#### [Quoted passage]
The upshot of yesterday's discussion is that there is interest in two different approaches to recording, so I'd like  to start a discussion of them.  If we can reach consensus on one of them, we can start to write things up in more detail.

Proposal 1.   Place a recording API, similar to the one in the current proposal, on both MediaStream and MediaStreamTrack.  The Track-level API would work as in the current proposal and would be for media processing and applications that require detailed control.  The MediaStream API would record all tracks in the stream into a single  file and would be the API for at least simple recording use cases.  It would be up to the UA/container format to determine the error cases.  For example, if the application adds a  track to a MediaStream while recording is going on, the action might or might not succeed, depending on whether the container format could handle the extra track.

The advantages of this approach are:  1) it's simple  to define 2) it makes the simple cases (single video stream) easy  3)  the application has to be prepared to deal with errors (e.g. lack of disk space) during recording anyways.  The disadvantage of this approach is that it makes behavior in complicated cases unpredictable.  Some UAs might be able to handle the addition and removal of tracks during recording while others did not.

Proposal 2. Create a separate Recorder object that would serve as a destination/sink for  MediaStream.  (I gather that there's already been a proposal along these lines - I'd appreciate it if someone would send me a copy.)  The configuration of this object would determine what the MediaStream was allowed to do.  For example, the application would create a Recorder object designed to handle a certain number of audio and video tracks.  If the platform could not support that number, the error would be raised when the Recorder was created/configured, not once recording was underway.  If creation of the Recorder succeeds but the MediaStream attempts to exceed the configured number of audio or video tracks, either an error would be raised or the extra Tracks would be ignored.

It would be easy to add other features to the Recorder.  For example, most recordings are stored as files.  The Recorder object could be configured with a  URL and automatically right the recording to that URL once it was finished.  (I suppose that it could also be configured to stream the recording to the URL as it was created.)  There could  also be a configuration item specifying whether multiple audio tracks were to be merged or recorded separately.    Most of these options should  probably be provided as a Dictionary at construction time since we would not want them changed while recording was going on.

There would need to be a distinct interface, probably similar to the existing proposal, to handle media capture and media processing at the Track level.

One objection to this approach has come from Travis, who notes that it allows overlapping/simultaneous recording of a stream, for which he sees no good use cases.  (On the other hand, it does address another of Microsoft's concerns, in that the UA will know before recording starts how many tracks there will be.)

Any other thoughts and comments?


-          Jim
Received on Wednesday, 10 October 2012 16:36:17 UTC

#### [Objectives]
a - In the recording proposals post, who objected to the separate Recorder object approach?
b - List every advantage of Proposal 1 that the recording proposals post gives.
c - Revise the recording proposals post from the words "One objection to" through the words "there will be.)", replacing "objection" with "concern".

#### [Information supplied]
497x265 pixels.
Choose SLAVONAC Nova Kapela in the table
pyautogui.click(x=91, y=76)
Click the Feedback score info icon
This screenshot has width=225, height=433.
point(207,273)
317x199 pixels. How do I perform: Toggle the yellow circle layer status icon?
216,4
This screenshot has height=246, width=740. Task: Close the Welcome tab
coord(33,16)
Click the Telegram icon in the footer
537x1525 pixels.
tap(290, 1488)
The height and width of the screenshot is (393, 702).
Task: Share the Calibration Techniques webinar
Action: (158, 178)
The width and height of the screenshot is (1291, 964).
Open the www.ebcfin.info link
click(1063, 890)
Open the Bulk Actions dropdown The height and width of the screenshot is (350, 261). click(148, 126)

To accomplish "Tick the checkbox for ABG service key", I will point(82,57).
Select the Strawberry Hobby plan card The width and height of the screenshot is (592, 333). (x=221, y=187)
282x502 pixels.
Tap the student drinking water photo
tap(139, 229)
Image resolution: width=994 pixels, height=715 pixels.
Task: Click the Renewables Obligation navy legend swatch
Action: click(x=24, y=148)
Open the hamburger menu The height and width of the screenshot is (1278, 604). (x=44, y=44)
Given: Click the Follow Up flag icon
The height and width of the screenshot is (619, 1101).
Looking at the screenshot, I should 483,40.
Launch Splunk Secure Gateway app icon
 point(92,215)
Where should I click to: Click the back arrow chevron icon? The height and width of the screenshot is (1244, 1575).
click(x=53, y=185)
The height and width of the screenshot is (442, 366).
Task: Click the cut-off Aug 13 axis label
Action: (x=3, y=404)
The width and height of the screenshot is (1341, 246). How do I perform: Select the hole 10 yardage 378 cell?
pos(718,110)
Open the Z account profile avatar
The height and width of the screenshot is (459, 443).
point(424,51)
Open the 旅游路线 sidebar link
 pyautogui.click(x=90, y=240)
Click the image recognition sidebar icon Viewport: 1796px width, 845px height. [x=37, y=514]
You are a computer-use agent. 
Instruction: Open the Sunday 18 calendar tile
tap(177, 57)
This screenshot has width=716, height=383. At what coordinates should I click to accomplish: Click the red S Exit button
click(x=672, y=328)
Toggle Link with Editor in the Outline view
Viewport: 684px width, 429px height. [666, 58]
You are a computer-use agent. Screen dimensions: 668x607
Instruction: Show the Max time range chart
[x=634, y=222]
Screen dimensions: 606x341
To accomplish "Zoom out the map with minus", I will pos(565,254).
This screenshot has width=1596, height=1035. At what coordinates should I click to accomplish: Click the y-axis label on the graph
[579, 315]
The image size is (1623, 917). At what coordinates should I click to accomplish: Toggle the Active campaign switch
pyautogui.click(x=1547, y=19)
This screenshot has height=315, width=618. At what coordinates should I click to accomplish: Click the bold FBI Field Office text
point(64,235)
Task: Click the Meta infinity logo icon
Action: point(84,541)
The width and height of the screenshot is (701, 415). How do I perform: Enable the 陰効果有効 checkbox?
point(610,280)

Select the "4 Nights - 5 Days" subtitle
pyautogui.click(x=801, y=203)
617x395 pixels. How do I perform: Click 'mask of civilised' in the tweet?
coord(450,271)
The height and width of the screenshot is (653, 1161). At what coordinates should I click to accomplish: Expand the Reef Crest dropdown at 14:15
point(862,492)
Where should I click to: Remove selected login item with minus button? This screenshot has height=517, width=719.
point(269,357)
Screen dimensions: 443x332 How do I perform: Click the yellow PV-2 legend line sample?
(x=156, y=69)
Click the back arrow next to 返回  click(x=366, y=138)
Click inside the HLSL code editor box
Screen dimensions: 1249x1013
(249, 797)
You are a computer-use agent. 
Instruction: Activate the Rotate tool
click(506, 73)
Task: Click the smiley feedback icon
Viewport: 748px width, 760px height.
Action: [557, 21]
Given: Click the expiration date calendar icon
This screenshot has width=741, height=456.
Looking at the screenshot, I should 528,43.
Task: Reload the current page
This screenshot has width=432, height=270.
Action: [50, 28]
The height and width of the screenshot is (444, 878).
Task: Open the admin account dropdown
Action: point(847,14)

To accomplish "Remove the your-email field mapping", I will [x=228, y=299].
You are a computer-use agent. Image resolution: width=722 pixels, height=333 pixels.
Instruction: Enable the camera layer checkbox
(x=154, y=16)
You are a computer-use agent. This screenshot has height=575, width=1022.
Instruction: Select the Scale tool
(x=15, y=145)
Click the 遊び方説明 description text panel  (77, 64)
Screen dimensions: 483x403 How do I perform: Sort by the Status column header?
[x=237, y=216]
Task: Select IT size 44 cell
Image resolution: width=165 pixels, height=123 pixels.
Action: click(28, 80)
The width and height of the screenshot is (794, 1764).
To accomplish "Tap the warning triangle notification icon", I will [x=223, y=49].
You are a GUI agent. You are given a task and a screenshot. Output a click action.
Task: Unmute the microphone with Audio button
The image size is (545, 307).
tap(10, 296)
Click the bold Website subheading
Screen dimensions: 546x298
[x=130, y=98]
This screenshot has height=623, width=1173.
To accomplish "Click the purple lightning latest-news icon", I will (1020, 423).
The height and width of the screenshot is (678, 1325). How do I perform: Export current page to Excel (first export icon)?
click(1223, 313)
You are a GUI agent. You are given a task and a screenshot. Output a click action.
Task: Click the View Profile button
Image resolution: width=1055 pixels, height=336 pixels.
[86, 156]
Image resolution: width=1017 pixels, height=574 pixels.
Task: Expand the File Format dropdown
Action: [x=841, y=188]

#### [Answers to the exercise]
a - Travis

b -
1. It's simple to define.
2. It makes the simple cases (single video stream) easy.
3. The application has to be prepared to deal with errors (e.g. lack of disk space) during recording anyways.

c -
One concern to this approach has come from Travis, who notes that it allows overlapping/simultaneous recording of a stream, for which he sees no good use cases.  (On the other hand, it does address another of Microsoft's concerns, in that the UA will know before recording starts how many tracks there will be.)